*** Opening of Material for the task ***

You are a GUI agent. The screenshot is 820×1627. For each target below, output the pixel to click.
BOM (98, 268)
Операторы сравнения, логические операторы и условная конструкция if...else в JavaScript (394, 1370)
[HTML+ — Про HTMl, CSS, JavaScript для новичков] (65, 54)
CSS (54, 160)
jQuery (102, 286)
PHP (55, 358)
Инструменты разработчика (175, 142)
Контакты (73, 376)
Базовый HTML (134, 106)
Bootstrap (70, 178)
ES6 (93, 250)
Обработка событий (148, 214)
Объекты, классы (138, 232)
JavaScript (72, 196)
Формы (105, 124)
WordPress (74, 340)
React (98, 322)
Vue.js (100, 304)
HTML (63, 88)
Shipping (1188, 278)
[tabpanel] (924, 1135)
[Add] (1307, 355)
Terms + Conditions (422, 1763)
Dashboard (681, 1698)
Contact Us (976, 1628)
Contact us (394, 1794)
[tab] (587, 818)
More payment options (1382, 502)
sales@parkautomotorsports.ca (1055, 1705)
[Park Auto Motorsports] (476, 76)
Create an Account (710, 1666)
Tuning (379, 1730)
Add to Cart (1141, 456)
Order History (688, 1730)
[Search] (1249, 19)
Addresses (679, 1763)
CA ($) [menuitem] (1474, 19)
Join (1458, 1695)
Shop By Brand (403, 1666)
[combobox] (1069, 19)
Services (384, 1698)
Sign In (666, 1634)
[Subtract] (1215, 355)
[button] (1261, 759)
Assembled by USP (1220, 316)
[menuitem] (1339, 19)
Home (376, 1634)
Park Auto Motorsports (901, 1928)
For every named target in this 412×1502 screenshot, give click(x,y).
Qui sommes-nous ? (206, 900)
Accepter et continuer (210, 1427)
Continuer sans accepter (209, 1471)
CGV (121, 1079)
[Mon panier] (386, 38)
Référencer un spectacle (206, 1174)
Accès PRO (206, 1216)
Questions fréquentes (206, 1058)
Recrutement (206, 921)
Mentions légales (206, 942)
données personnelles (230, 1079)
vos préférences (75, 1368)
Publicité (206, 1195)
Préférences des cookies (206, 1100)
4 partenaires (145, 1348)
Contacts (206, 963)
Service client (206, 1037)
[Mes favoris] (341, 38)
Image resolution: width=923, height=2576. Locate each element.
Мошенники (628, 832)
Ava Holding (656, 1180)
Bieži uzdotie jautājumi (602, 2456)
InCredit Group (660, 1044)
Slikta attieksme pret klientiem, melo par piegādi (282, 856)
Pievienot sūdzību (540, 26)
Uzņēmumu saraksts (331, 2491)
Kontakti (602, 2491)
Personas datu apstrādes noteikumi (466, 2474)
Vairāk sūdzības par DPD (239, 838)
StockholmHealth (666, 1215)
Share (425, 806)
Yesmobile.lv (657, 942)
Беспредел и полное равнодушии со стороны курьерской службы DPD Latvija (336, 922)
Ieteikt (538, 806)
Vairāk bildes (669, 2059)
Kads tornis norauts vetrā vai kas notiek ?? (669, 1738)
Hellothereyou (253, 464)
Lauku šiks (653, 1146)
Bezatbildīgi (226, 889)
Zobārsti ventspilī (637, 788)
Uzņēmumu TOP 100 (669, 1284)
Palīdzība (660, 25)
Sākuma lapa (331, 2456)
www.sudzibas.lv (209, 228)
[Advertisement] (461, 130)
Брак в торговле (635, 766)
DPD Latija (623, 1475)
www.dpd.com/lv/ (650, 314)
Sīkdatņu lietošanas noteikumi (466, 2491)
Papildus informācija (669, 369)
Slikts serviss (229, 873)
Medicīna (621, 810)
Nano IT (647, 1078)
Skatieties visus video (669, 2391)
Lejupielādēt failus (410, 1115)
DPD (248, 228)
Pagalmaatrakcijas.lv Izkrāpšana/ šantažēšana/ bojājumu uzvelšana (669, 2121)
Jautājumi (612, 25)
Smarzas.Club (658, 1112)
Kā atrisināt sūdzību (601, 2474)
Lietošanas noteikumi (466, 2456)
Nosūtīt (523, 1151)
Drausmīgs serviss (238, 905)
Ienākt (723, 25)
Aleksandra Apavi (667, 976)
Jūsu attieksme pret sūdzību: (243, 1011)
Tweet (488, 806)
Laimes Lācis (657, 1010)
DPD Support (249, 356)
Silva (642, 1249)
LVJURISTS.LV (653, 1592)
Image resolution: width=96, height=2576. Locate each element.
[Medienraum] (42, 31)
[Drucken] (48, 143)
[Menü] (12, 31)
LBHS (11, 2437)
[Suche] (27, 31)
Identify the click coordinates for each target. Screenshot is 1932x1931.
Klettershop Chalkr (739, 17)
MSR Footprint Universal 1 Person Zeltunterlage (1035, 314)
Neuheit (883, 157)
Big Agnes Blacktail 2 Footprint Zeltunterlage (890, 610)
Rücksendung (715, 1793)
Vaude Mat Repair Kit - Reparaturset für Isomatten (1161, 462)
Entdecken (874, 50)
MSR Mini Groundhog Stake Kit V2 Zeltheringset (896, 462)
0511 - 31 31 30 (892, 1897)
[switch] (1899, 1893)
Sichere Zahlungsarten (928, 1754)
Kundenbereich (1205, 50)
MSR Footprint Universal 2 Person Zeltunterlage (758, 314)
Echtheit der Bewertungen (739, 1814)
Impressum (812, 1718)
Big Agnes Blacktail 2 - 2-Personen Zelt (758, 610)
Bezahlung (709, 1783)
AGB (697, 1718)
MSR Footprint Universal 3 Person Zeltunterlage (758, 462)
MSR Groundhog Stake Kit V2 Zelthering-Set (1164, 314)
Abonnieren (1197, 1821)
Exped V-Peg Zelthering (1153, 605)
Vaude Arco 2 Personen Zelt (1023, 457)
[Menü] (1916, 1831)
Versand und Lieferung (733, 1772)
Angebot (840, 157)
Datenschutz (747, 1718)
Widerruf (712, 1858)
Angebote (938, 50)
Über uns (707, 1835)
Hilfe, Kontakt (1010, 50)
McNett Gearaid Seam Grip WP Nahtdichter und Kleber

*** Close of Material for the task ***

What this task involves » Copy down every line of the entries containing the word "each".

Exercise response »
You are a GUI agent. The screenshot is 820×1627. For each target below, output the pixel to click.
Image resolution: width=923, height=2576. Locate each element.
Image resolution: width=96, height=2576. Locate each element.
Identify the click coordinates for each target. Screenshot is 1932x1931.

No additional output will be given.